Una vez llegado al campo, buscó un lugar poco frecuentado, y se clavó la daga en el pecho; se tambaleó y cayó bañado en sangre.

No había transcurrido un minuto, cuando acertaron a pasar dos hermanas de la Caridad, viéronle, se acercaron solícitas, y mientras la una corría a dar parte al primer agente de la autoridad que encontrara, la otra se arrodilló a su lado, levantó su cabeza y le habló de Dios.

—Yo tengo envidia a esos que creen en Dios, yo no creo —dijo el herido con débil acento.

—¿No? ¡pobre desgraciado! ¿Quién si no Él nos ha traído a este sitio, por donde apenas acostumbramos pasar?
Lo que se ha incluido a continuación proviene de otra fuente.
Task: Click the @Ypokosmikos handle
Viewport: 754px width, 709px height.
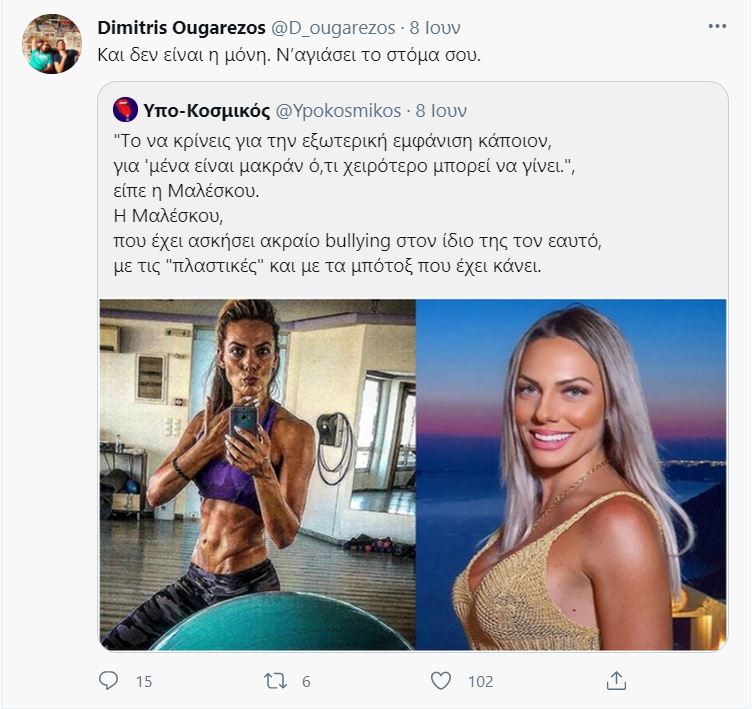Action: point(339,111)
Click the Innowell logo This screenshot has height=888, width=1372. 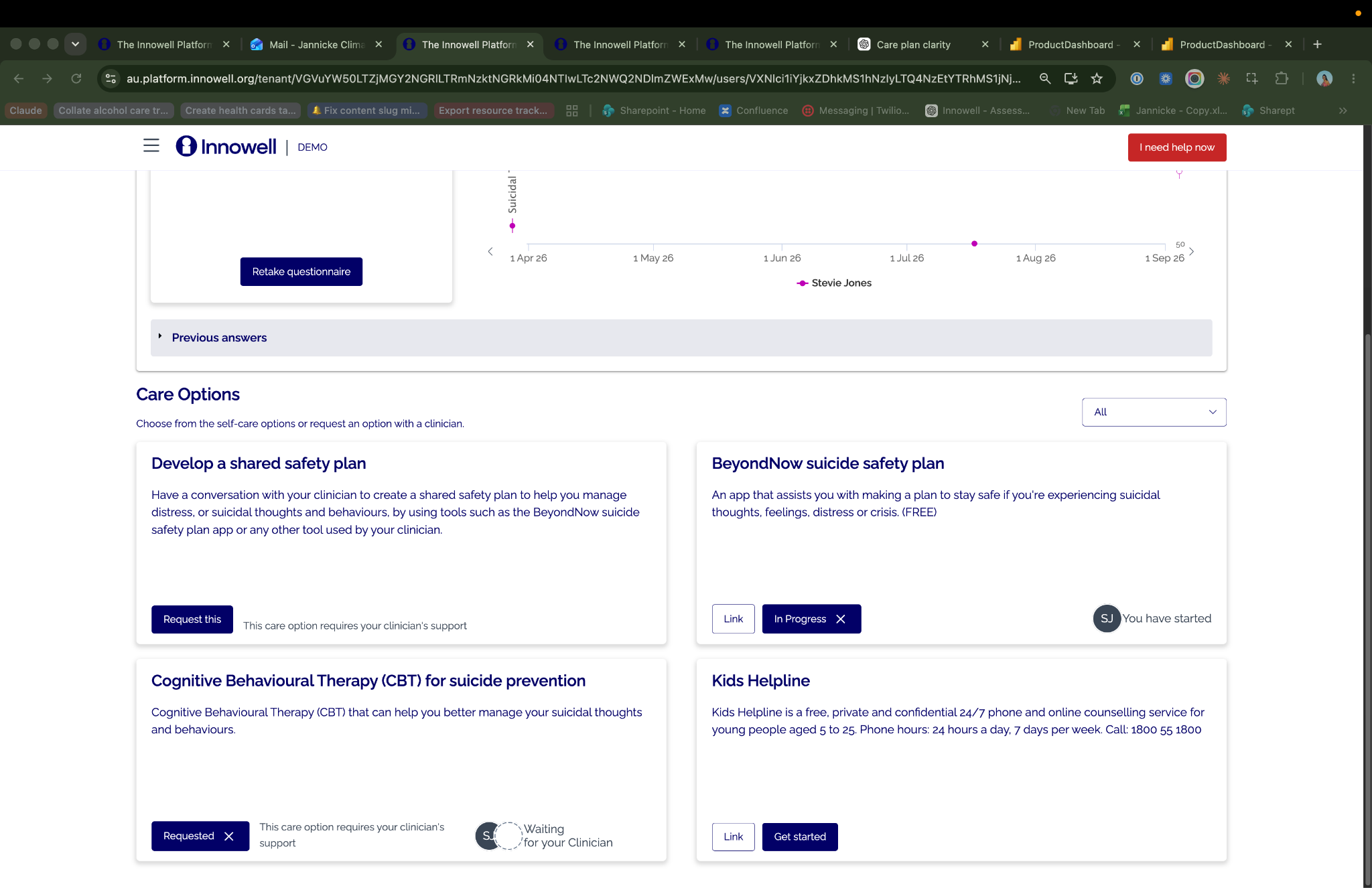click(226, 147)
Probó la hermana a extraer el arma, vio que estaba hondamente clavada, y dijo que sería preciso que esta operación la llevase a cabo el facultativo, pero que antes se habrían de administrar al paciente los Santos Sacramentos. No contestó este, y tomando su silencio la religiosa como signo de asentimiento, habló de Dios con palabras tan persuasivas, con voz tan dulce, con tan divina inspiración, que Jacinto confesó después que, en el estado de postración en que se encontraba, le pareció que había muerto, que en efecto había Dios, el cual le había perdonado, y que eran los ángeles los que le hablaban aquel hermoso lenguaje.

Al ponerle en la camilla, se desmayó y al volver en sí se encontró en la casa de socorro. Un sacerdote se había instalado a la cabecera de su lecho. Las palabras que él le habló suaves, consoladoras, llenas de misericordia y de amor, eran la continuación del discurso de la religiosa.

—¿Por qué no me habrán hablado antes así? —decía él y desde entonces se creyó que era otro hombre y se consideró con fuerzas para vivir. Recibió los Sacramentos y sufrió resignado la primera cura que se llevó a cabo con felicidad.

Enterada la patrona, que era compasiva, pidió que le llevasen a su casa y escribió a sus padres y a Enrique.

Los primeros se pusieron inmediatamente en camino el segundo anticipó su regreso.

La curación fue rápida y lo que es mejor, el alma de Jacinto también quedó curada, acabó su carrera con lucimiento, hoy día es un famoso médico, buen hijo, excelente amigo, y como tiene sentimiento religioso y conciencia de sus deberes, obra de suerte que se ha captado el aprecio y simpatía de cuantos le tratan.